Each entry below is to be printed verbatim.
**** DATASET EXTRACT ****
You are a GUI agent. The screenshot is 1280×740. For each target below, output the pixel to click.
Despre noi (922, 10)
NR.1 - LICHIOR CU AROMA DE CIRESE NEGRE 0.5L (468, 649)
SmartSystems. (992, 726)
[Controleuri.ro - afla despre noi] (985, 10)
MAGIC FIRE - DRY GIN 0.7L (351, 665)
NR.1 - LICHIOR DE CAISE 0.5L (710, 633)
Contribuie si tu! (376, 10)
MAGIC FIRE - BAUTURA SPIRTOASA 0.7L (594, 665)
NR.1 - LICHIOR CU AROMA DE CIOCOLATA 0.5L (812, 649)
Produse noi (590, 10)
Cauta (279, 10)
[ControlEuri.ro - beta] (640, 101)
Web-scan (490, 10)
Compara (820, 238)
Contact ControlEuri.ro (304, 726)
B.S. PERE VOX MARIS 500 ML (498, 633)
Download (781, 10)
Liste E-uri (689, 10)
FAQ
****
_TASK ANSWER:_
You are a GUI agent. The screenshot is 1280×740. For each target below, output the pixel to click.
Despre noi (922, 10)
NR.1 - LICHIOR CU AROMA DE CIRESE NEGRE 0.5L (468, 649)
SmartSystems. (992, 726)
[Controleuri.ro - afla despre noi] (985, 10)
MAGIC FIRE - DRY GIN 0.7L (351, 665)
NR.1 - LICHIOR DE CAISE 0.5L (710, 633)
Contribuie si tu! (376, 10)
MAGIC FIRE - BAUTURA SPIRTOASA 0.7L (594, 665)
NR.1 - LICHIOR CU AROMA DE CIOCOLATA 0.5L (812, 649)
Produse noi (590, 10)
Cauta (279, 10)
[ControlEuri.ro - beta] (640, 101)
Web-scan (490, 10)
Compara (820, 238)
Contact ControlEuri.ro (304, 726)
B.S. PERE VOX MARIS 500 ML (498, 633)
Download (781, 10)
Liste E-uri (689, 10)
FAQ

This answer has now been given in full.